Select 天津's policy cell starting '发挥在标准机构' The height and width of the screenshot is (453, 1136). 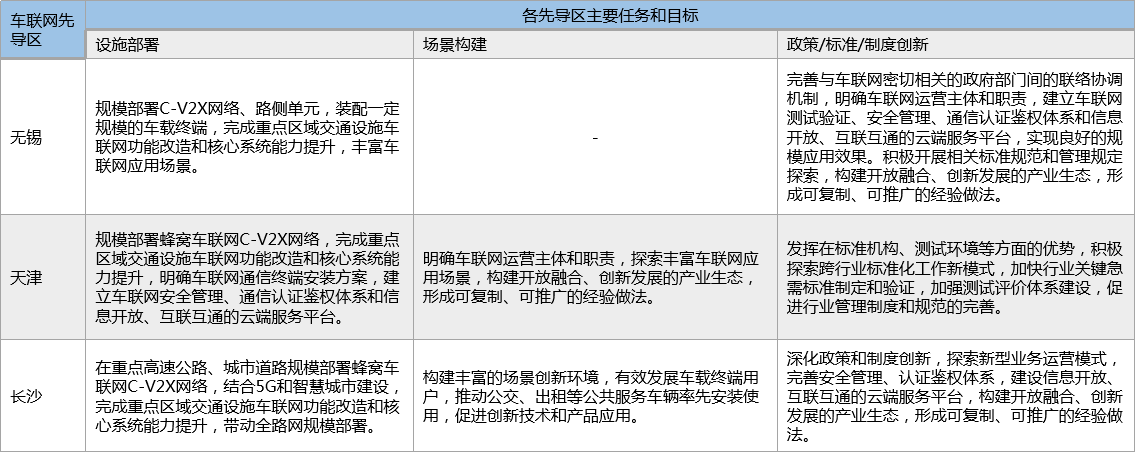coord(955,277)
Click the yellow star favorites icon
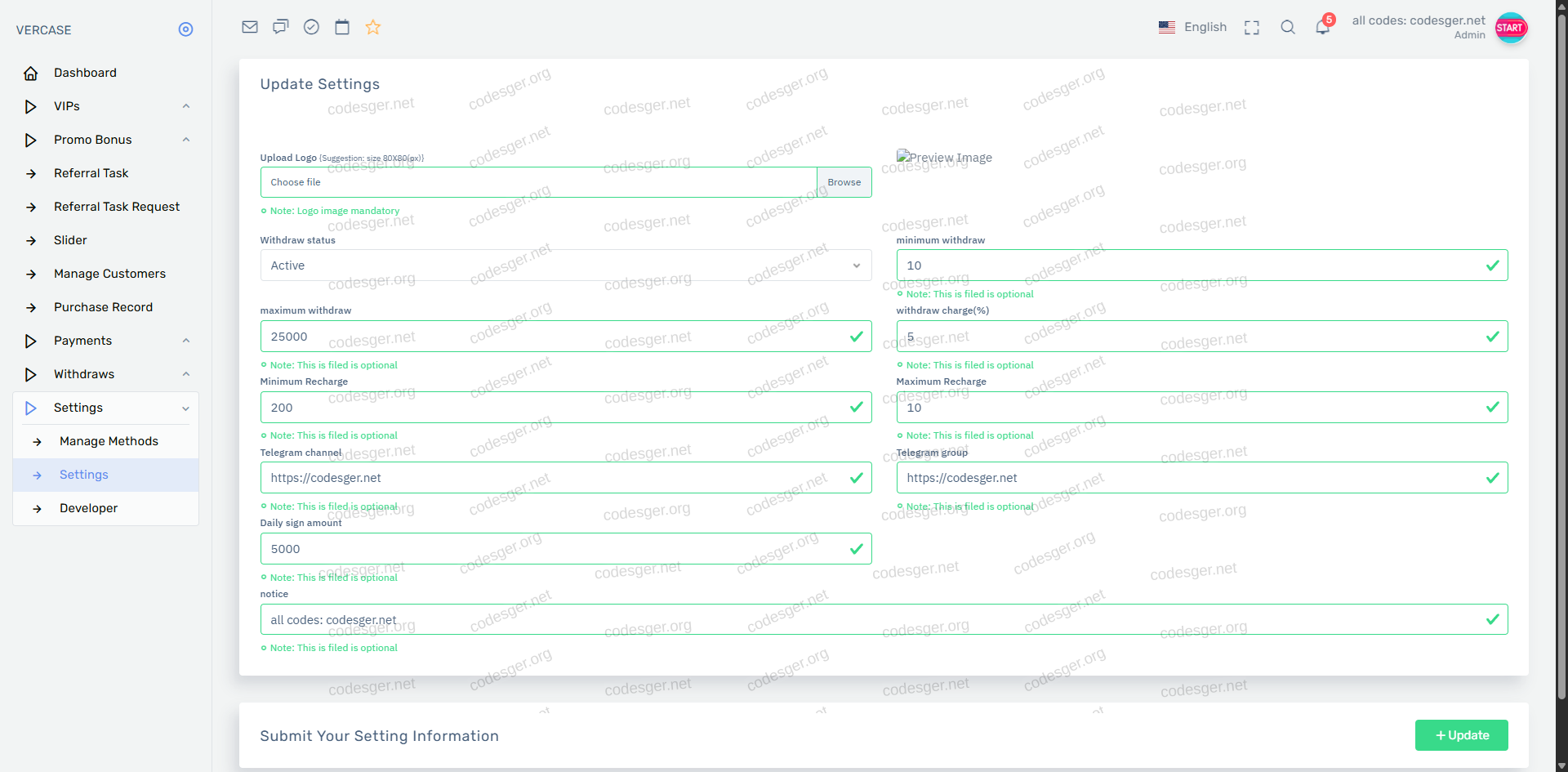1568x772 pixels. tap(373, 27)
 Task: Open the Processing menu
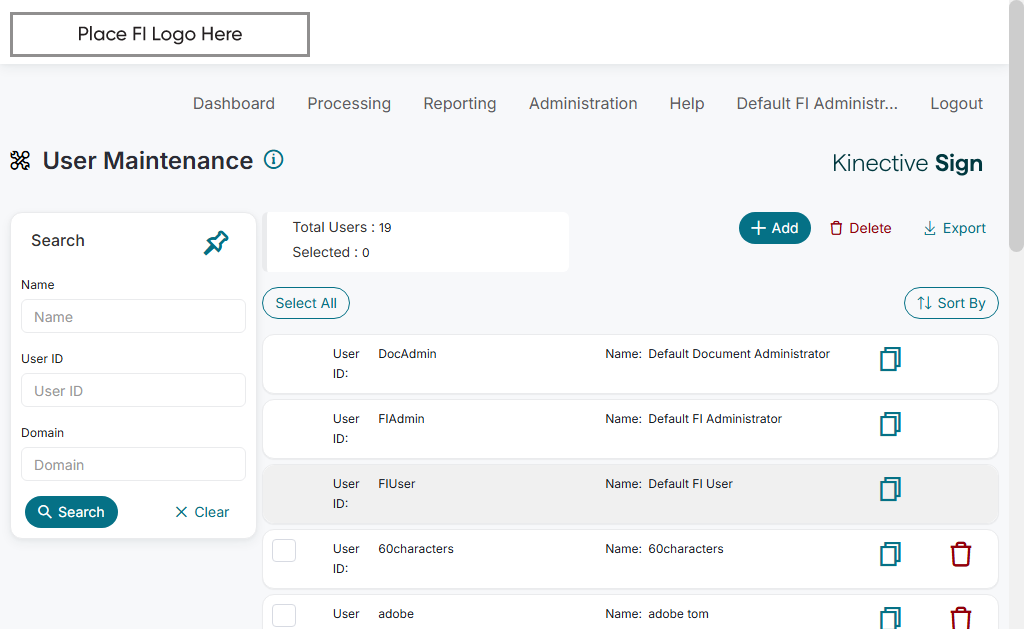pyautogui.click(x=349, y=103)
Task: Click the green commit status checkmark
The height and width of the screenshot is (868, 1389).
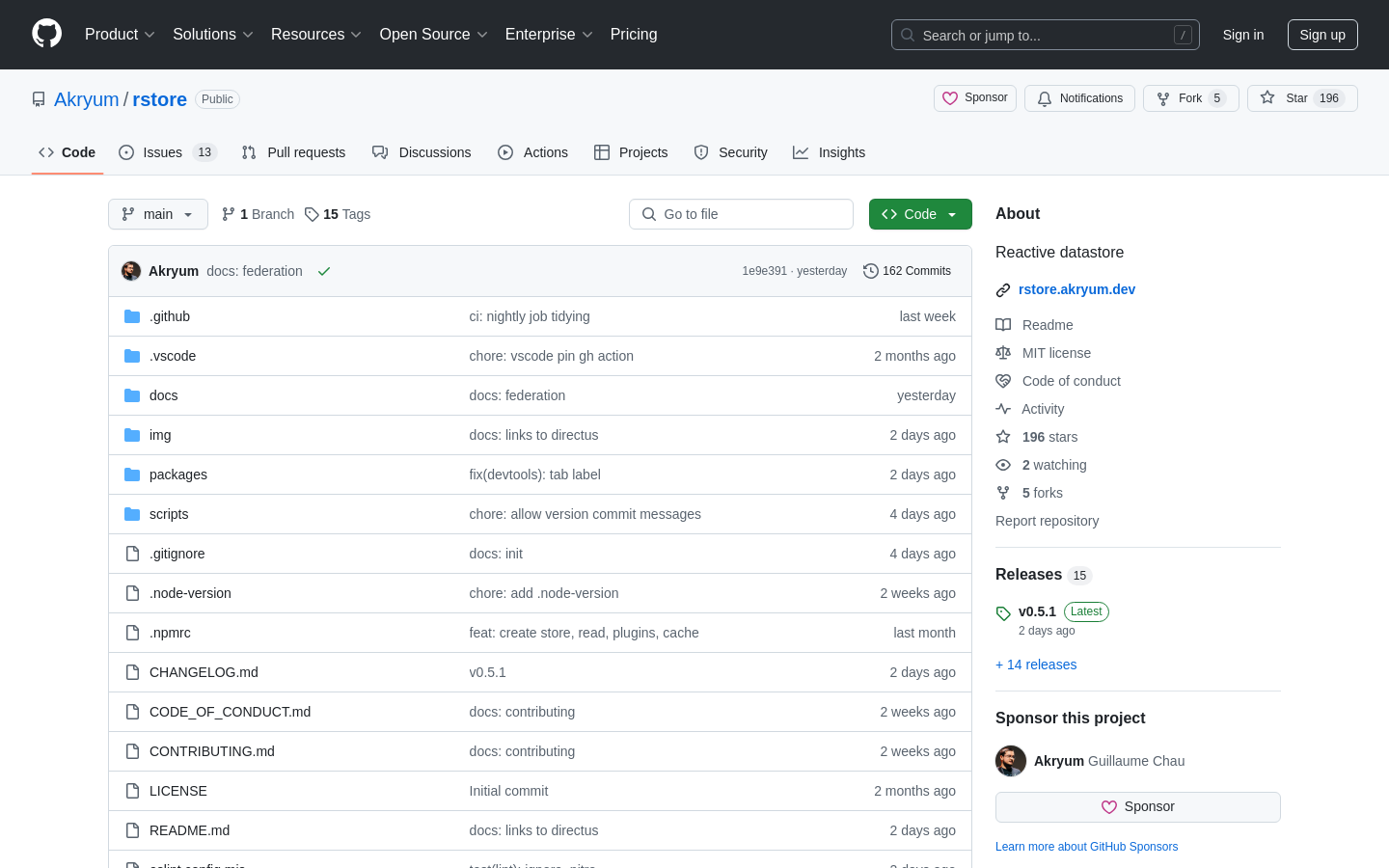Action: point(324,272)
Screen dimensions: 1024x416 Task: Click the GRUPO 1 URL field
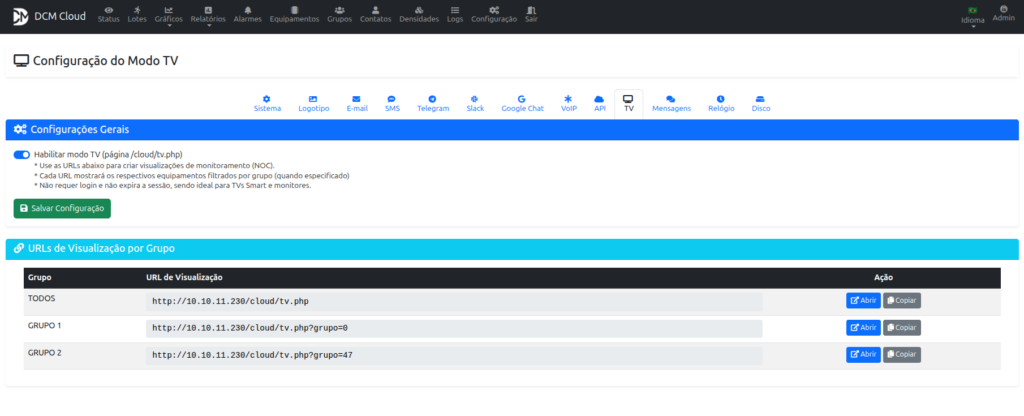click(454, 328)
———
# EXERCISE INSTRUCTIONS
Word for word, set down the lines from the line with "The height and width of the screenshot is (868, 1389)." through the last line of the entries, and nothing else; the pictures stay out.

# OUTPUT FOR THIS EXERCISE
The height and width of the screenshot is (868, 1389).
Action: point(324,272)
Screen dimensions: 1024x416 Task: Click the GRUPO 1 URL field
click(454, 328)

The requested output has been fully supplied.